_YOUR OBJECTIVE_.
Without including any picture, transcribe the entries below word for word.

(Saved data entries)
- - -
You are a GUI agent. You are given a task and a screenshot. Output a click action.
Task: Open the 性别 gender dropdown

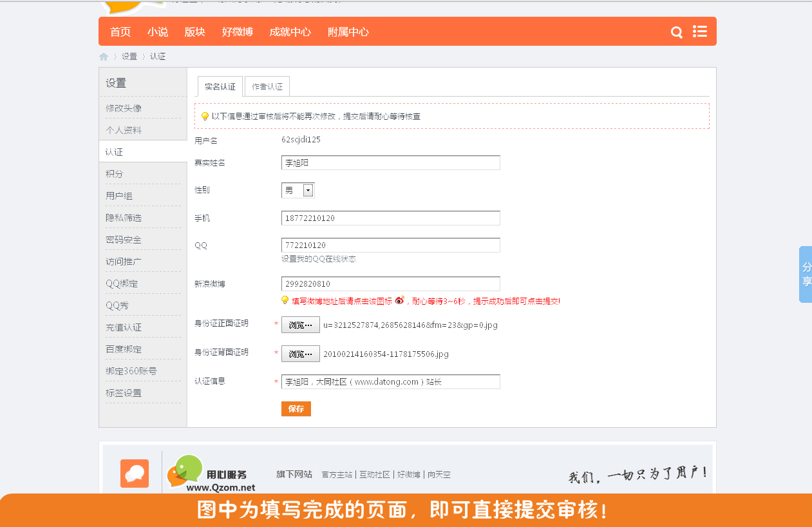[308, 190]
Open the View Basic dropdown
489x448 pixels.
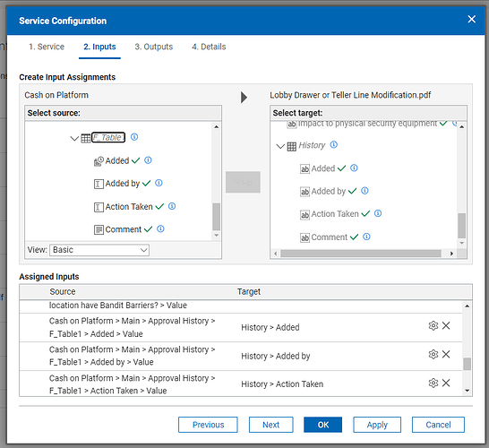99,250
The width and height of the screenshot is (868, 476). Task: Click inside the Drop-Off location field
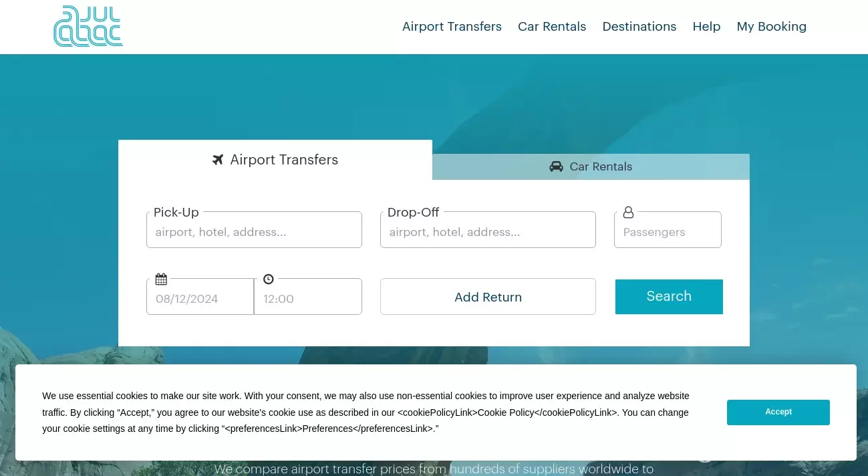tap(488, 232)
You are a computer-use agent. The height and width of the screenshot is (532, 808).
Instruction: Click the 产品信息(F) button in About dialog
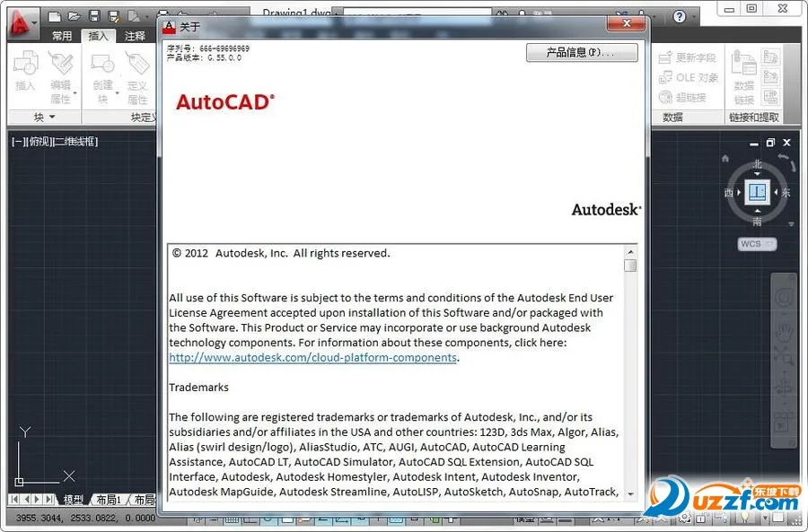[582, 52]
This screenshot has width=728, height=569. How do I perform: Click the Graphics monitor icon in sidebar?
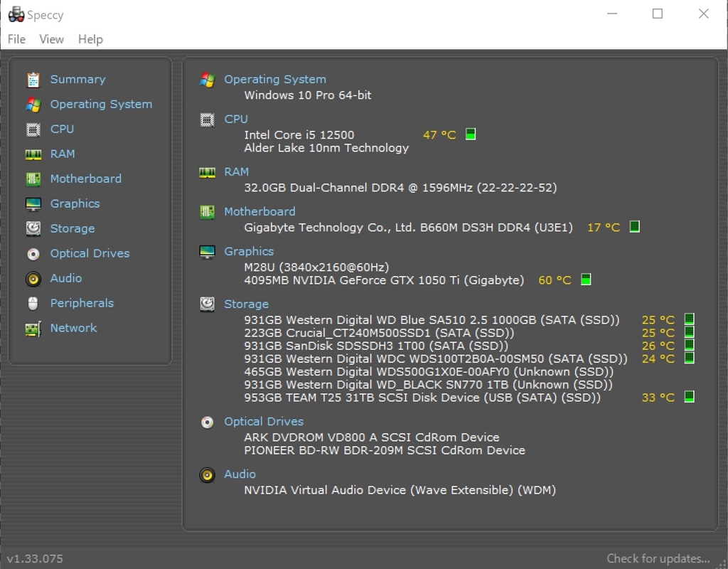pyautogui.click(x=33, y=204)
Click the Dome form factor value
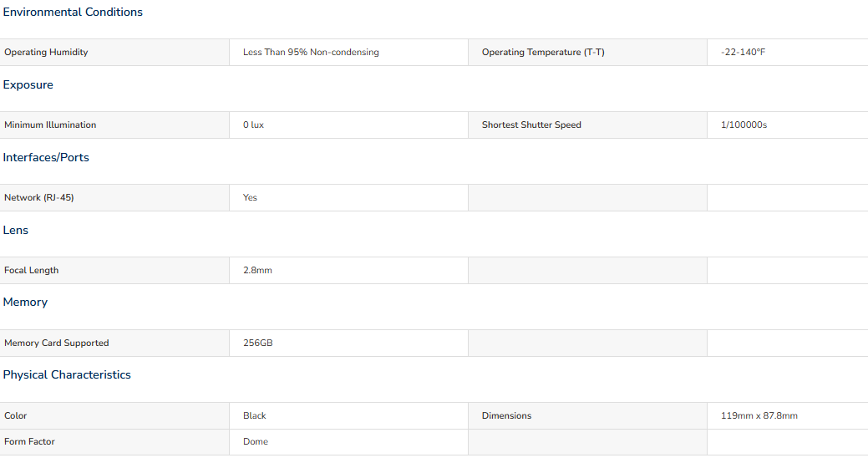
- - -
_WRITTEN ANSWER_.
You are a GUI agent. You are given a task and a screenshot. Output a click action.
Task: Open the 性别 gender dropdown

[308, 190]
Open the View Basic dropdown
489x448 pixels.
99,250
The width and height of the screenshot is (868, 476). Task: Click inside the Drop-Off location field
tap(488, 232)
You are a computer-use agent. The height and width of the screenshot is (532, 808).
Instruction: Click the 产品信息(F) button in About dialog
[582, 52]
This screenshot has width=728, height=569. How do I perform: Click the Graphics monitor icon in sidebar?
pyautogui.click(x=33, y=204)
Click the Dome form factor value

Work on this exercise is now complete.